О. Энергопотребление не больше заявленных DELL значений. Как и для любых серверов работающих постоянно, рекомендуется подключать их к ИБП с соответствующей мощностью. При размещении одиночных серверов в комнате с вентиляцией – дополнительного охлаждения не требуется.
В.: В описании характеристик маршрутизатора есть термин «параллельные соединения». Что конкретно имеется в виду ? Количество одновременных активных TCP-сессий ?
О.: Да.
В.: Каковы гарантийные условия замены устройства при его отказе ? Отказ устройства в основном офисе для нас является безусловной первоочередной проблемой. Сколько времени реально займет замена ?
О.: Замена серверно платформы не более 5 рабочих дней. Обычно срок реакции – сутки. Новый сервер отправляется экспресс-доставкой. Гарантия на серверные платформы DELL – 2 года. Замена производится через партнера ESET.
В.: Возможна ли конфигурация маршрутизаторов, при котором один работает основным, а другой резервным, и при отказе основного автоматически переключается в рабочий режим (из интерфейса управления вообще-то видно, что режим работы в кластере предусмотрен, необходимо более подробное описание – как это реализовано) ?
О.: Да, можно настроить чтобы при отказе какой либо службы на первичной ноде, поднималась вторичная с аналогичной конфигурацией. Используется drbd и heartbeat.
В.: Насколько различается производительность системы при включенных и выключенных механизмах IDS/IPS ? Есть какие-либо фактические данные ?
О.: Практически не отличается, т.к. в решении довольно мощная аппаратная часть.
В.: Достаточно часто VPN-клиенты различных государственных организаций (например, Сбербанка РФ) используют для организации защищенных каналов связи не IP-протокол в качестве транспорта, а другие – как это реализовано ?
О.: Этого нет. Поддержку шифрования по ГОСТ можно добавить. Но это тоже IP.
В.: Судя по WEB-интерфейсу, имеется поддержка SIP. Это SIP-Proxy, полнофункциональный SIP-сервер или еще что-то ? Будут ли проблемы при работе с видеоконференциями при использовании H.323 ?
О.: Это SIP прокси.

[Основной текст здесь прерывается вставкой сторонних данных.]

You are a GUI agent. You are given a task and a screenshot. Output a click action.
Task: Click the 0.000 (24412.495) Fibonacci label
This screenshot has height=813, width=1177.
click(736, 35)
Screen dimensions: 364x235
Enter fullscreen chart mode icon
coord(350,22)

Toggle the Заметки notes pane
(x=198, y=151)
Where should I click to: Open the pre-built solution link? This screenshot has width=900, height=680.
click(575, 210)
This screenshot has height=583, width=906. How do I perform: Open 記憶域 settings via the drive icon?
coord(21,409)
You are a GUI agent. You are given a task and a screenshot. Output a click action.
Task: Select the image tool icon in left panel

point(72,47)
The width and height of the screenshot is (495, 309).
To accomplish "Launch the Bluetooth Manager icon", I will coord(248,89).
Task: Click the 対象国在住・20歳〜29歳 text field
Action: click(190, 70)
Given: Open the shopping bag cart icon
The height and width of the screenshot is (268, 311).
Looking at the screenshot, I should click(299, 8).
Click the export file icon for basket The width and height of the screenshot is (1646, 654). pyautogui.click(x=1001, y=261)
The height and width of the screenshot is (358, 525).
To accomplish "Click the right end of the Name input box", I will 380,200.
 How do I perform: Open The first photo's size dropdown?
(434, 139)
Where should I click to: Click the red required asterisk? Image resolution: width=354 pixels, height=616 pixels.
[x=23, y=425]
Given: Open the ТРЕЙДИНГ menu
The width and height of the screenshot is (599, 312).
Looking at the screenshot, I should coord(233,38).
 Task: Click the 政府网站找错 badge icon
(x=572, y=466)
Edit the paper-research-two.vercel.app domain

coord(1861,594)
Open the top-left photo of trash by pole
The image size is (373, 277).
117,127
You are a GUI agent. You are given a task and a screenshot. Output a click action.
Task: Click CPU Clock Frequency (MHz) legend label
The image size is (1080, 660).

Возможность его использования зависит от подключаемого оборудования и его настроек. (надо пробовать).
В.: В каком формате ведутся журналы ? Возможен ли их централизованный сбор (например, через syslogd, Microsoft SMS/MOM или еще как-нибудь) ?
О.: Журналы можно экспортировать в csv формат для дальнейшей обработки. Есть удобная система поиска по журналам. Журнал syslog можно получать удаленно по 514-му порту.
В.: Есть ли поддержка SNMP, если есть – то каких версий ?
О.: Нет.
В.: Можно ли получить руководство пользователя, чтобы более точно понять, как именно с точки зрения администрирования решаются те или иные задачи ?
О.: Да оно есть в сети. http://enf.esetnod32.ru/help/
В.: Какие документы нужно оформлять для заказа оборудования на тестирование, и на какой срок нам его предоставят ?
О.: Все документы оформляются между партнером и ESET. Заказчик подписывает с партнером гарантийное письмо. Сервер на тестирование предоставляется на 2 недели. Аплаинс будет предоставлен в течении 3 дней с момента подписания всех документов.